I told Antonia I wanted to interview Frosty for this blog, and she saw him again just a few days later and went up and introduced herself and told him about me, about my request.
Two days later I was at his house. He said he is all about using his stories to help other people. We sat in his living room for almost two hours, and I recorded our conversation.
The time was magical and empowering for me. I learned so much about being a thoughtful, inspiring, hard-working person. I have transcribed the teaching moments I got from our talk for you down below. I think of each section like a fortune in a cookie.
A gift.
To fully understand the magnitude of Frosty's interactions with Jay, I suggest you watch Chasing Mavericks.
Here’s Frosty:
I tell people, You have value.

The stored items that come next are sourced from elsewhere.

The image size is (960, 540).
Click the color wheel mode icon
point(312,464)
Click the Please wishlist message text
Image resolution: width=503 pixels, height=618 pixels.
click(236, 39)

You truly do. You may not know that value, but it’s there. In our community, we are a tapestry, and you are a thread in that tapestry. You have all these different colors in you, so, in our community, if we were to pull this thread that is you out, we are less. We need you. We need a fireman and a candlestick maker. You have value.
I’ve been saying for years we are strengths and weaknesses. Our strengths are our safe places. You can go to your strength and then you can relax and you are protected and you can download. When you are operating in your weaknesses, it’s a challenge. You’re more on edge. You’re working on that survivalist instinct because you’re not good at it.
There are four elements to being a human being. Three of them are physical, emotional, and mental. And that’s where I was for years and years, with those three things. But it felt incomplete. And then finally I realized that what was missing was the spiritual. It’s not religion, but it’s your understanding of yourself in the world, in the universe. You’re here. You’re here for a reason, and you get to choose what that reason is. You can either ignore it or go along with it, but it’s about trying to find harmony in what feels good.
When you are in your areas of weaknesses, or non-strengths, it’s like what’s supposed to be happening? Those are your lessons. Those are the challenges you get to have and learn from.
People disagree with me when I say the most important person in your life is you. It’s not your partner; it’s not your kids; it’s not your friends. It’s you. If you aren’t grounded and centered and balanced, all of your interactions are off because you’re not grounded, centered, and balanced.
It’s not that we don’t need help and interaction with our partners, kids, and friends, but if you’re in a place of need and you ignore it, more and more builds up and then you’re really out of balance, and you topple over. You need to take care of yourself. It’s not that every little physical or emotional or mental need gets taken cared of immediately, but you can’t continually ignore it. You have to deal with it. When you get back to being centered and balanced, then you can take on the rest of the world and its issues and have good interactions with others.
Having a family takes a village. If in the family unit, people need some separation, it’s perfectly okay. One of the kids going down the street to someone else’s house for a couple of nights or permanently is okay because there’s this sharing of everything. You share work; you share food. It’s about not being judgmental. This parent group doesn’t judge this parent group because we need everybody, and everybody has value. And so it’s okay. Something happens over here and one child leaves at a time we deem too early, it’s okay because another one may come in, and there’s no judgment. The only thing that’s of issue is the judgement, and we don’t need the judgement.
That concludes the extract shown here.